Former-commit-id: 1a3c28040a734ca2229e33603405054abc8e3000 [formerly 907e4f7cae3c25a84baf0eaa5ec4d03ddaea0bdb]
Former-commit-id: fdfb7dcb7d0573efbff79956e7a4bebfe26e2171
---
 src/train.py | 42 ++++++++++++++++++++++++------------------
 1 file changed, 24 insertions(+), 18 deletions(-)

diff --git a/src/train.py b/src/train.py
index 8d4dab1..de2fd48 100644
--- a/src/train.py
+++ b/src/train.py
@@ -40,6 +40,9 @@ def main():
             IMG_SIZE=512,
             SPHERES=5,
         ),
+        settings=wandb.Settings(
+            code_dir="./src/",
+        ),
     )
 
     # create device
@@ -51,7 +54,6 @@ def main():
     # 0. Create network
     net = UNet(n_channels=wandb.config.N_CHANNELS, n_classes=wandb.config.N_CLASSES, features=wandb.config.FEATURES)

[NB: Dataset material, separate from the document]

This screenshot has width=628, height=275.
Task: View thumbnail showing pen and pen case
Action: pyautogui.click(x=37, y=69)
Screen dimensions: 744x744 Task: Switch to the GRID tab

     wandb.config.PARAMETERS = sum(p.numel() for p in net.parameters() if p.requires_grad)
-    wandb.watch(net, log_freq=100)  # TODO: 1/4 epochs
 
     # transfer network to device
     net.to(device=device)
@@ -125,15 +127,11 @@ def main():
     artifact.add_file("checkpoints/model-0.onnx")

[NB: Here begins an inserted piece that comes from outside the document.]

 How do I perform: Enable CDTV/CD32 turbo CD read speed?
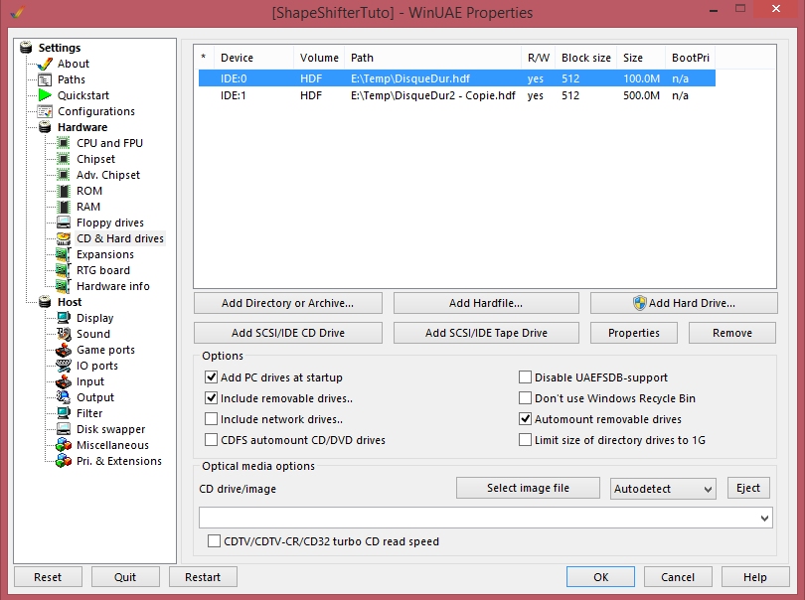click(x=214, y=541)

     wandb.run.log_artifact(artifact)
 
-    # print the config
-    logging.info(
-        f"""wandb config:
-        {yaml.dump(wandb.config.as_dict())}
-        """
-    )
+    # log gradients and weights four time per epoch
+    wandb.watch(net, log_freq=(len(train_loader) + len(val_loader)) // 4)
 
-    # setup wandb table for saving images
-    table = wandb.Table(columns=["ID", "image", "ground truth", "prediction"])
+    # print the config
+    logging.info(f"wandb config:\n{yaml.dump(wandb.config.as_dict())}")
 
     try:
         for epoch in range(1, wandb.config.EPOCHS + 1):
@@ -165,6 +163,7 @@ def main():
                     # compute metrics
                     pred_masks_bin = (torch.sigmoid(pred_masks) > 0.5).float()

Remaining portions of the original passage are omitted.